=== DIRECTIONS ===
From the line containing "At what coordinates" through the last line of the records below, output every line exactly, both ends included, except the pictures.

START ENTRIES SHOWN

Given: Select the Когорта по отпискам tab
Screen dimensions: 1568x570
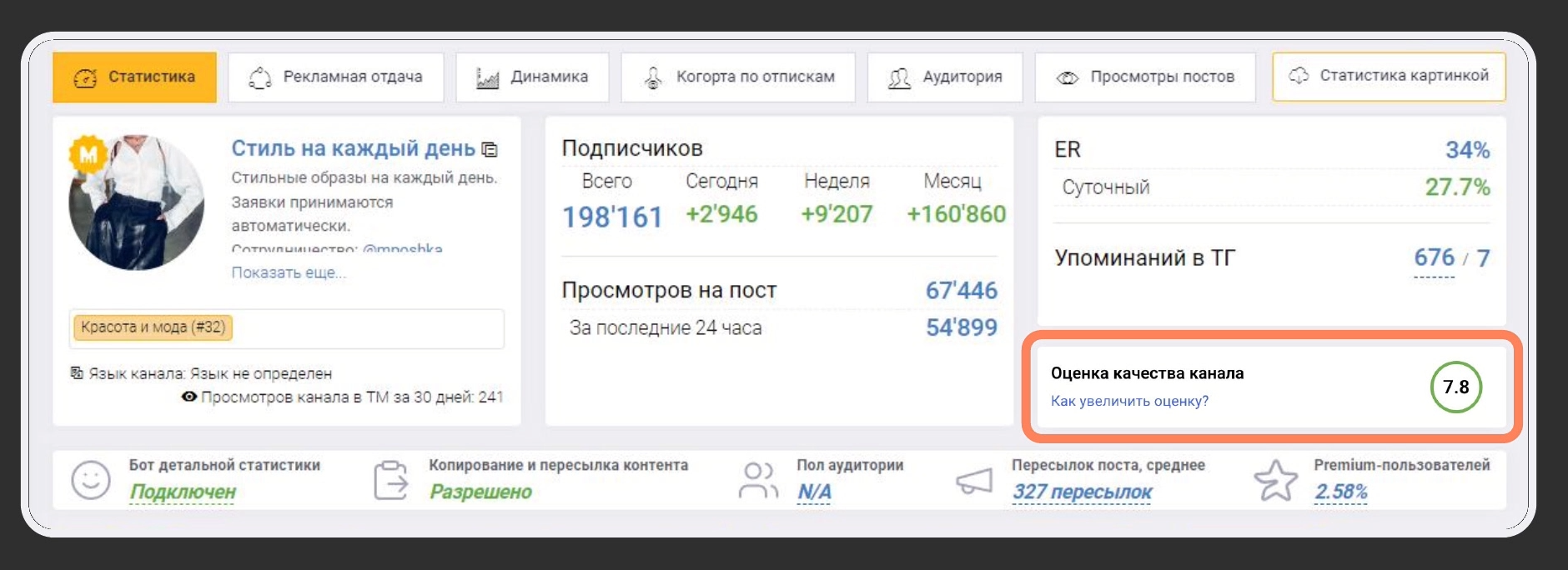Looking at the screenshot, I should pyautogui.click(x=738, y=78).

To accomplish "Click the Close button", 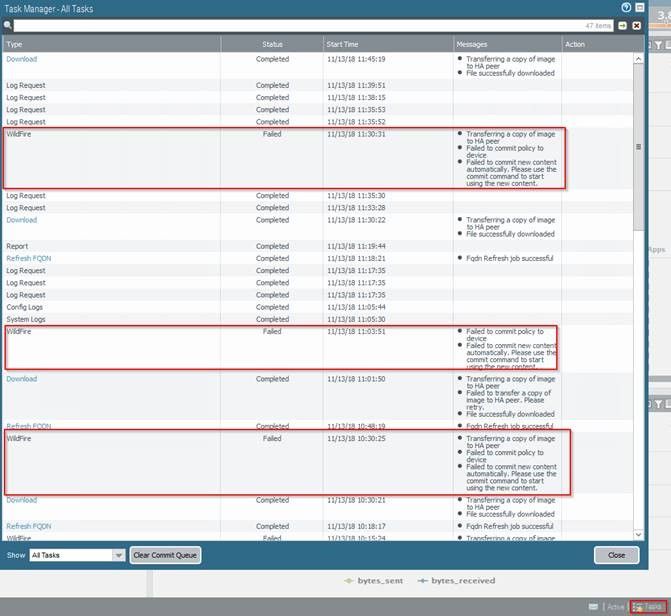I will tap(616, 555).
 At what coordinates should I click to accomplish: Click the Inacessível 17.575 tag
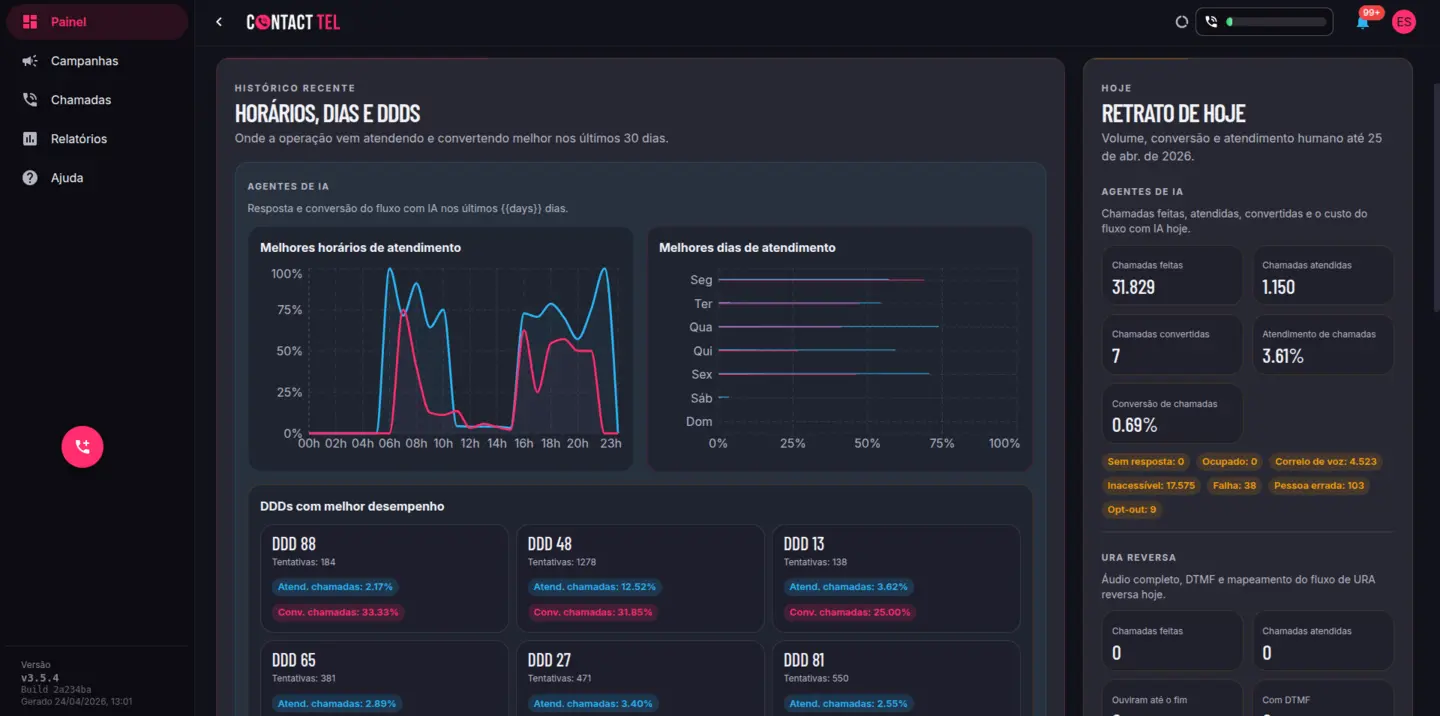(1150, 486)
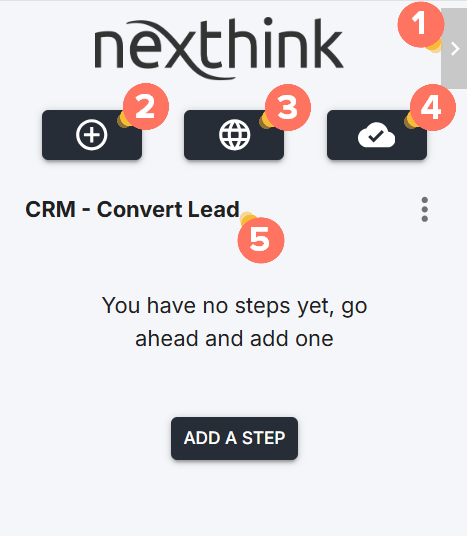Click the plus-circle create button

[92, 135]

END ENTRIES SHOWN

=== EXERCISE RESPONSE ===
 At what coordinates should I click to accomplish: Click the Inacessível 17.575 tag
(1150, 486)
Click the plus-circle create button

[92, 135]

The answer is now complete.